Sims, who has worked for The Face and Arena magazines, expects the book to appeal to “anyone with an interest in history, but its key readership is bound to be men with an interest in what they wear. There are lots of books telling them ‘how to wear it,’ maybe this one will help explain ‘why they wear it,’” he said.
The book, which will be sold internationally, will be available this month for $29.95. It is published by Lawrence King Publishing of San Francisco.
— JEAN E. PALMIERI
TOASTING OLIVIER: Olivier Theyskens and Theory’s Andrew Rosen have regular dinner dates at Wallse, a Viennese restaurant a few blocks from Theory’s headquarters in Manhattan’s Meatpacking District. It was during one recent meal that they came up with a plan to show Theyskens’ premiere collection, as seen through the eyes of magazine editors. It wasn’t long before Rosen put in a call to Elle’s creative director, Joe Zee. “I saw his first collection years ago and I have to say, Olivier has become so open minded,” Zee said over eggplant and penne pasta in the wine cellar of Macelleria on Tuesday night, to celebrate the partnership. “Usually designers have very specific ideas as to how their collection should be shown in the magazine. He gave us total freedom.” The collection is available now on elle.com.

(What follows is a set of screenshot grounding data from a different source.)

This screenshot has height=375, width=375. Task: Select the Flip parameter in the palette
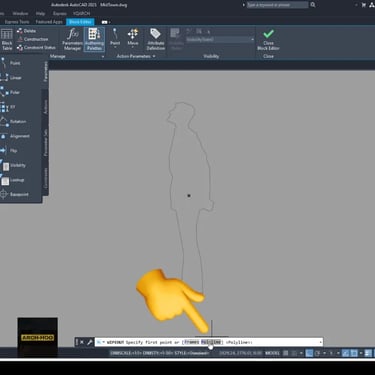click(x=9, y=151)
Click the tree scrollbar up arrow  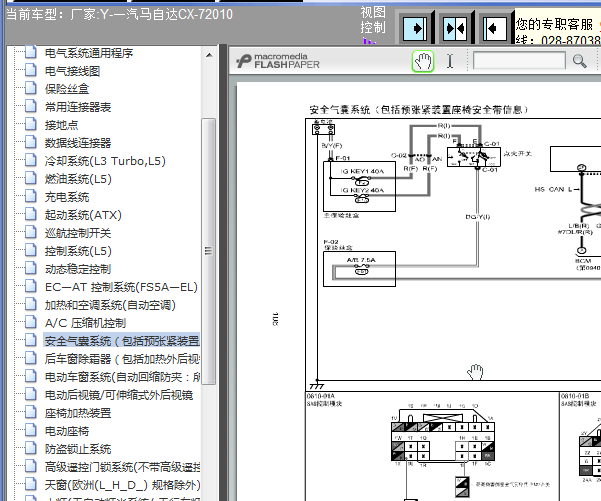coord(209,56)
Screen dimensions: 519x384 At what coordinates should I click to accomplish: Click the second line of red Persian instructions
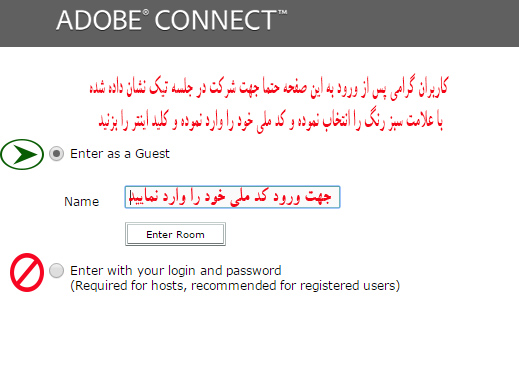click(x=270, y=121)
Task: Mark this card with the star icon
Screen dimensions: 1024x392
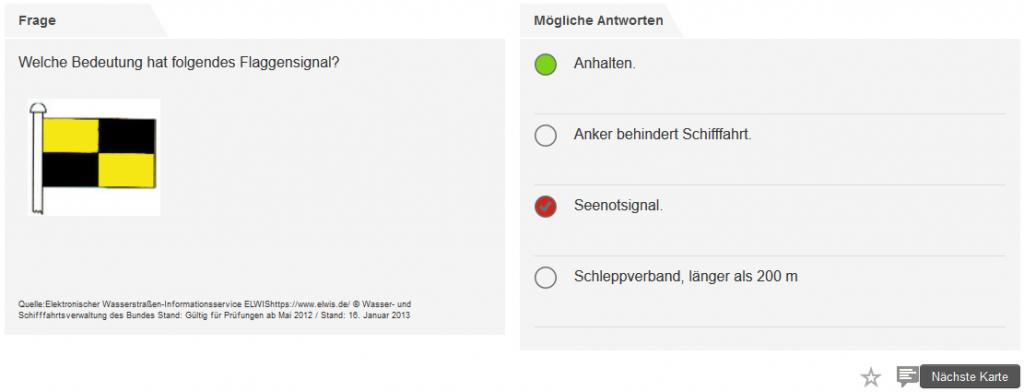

“I’d never worked with a stylist before so it was really interesting to see how they put things together,” said Theyskens. “Every editor did something completely different from the next.” Theyskens and Rosen played musical chairs at the dinner, chatting with fashionable crowd that included Joseph Altuzarra, Elle editor in chief Robbie Myers, Stacey Bendet, Chris Benz and Laura Benanti.
— AMY WICKS
FRENCH MEN: Cerruti is putting the focus on men’s wear, with photographer Paolo Roversi doing the honors for the Paris-based house’s fall-winter campaign. A group of French male models pose on the famous Pont des Arts. Roversi helped define the look of the label in the Eighties with Nino Cerruti before his departure in 2001. The men’s ad breaks in this month’s L’Uomo Vogue and will also appear in French media.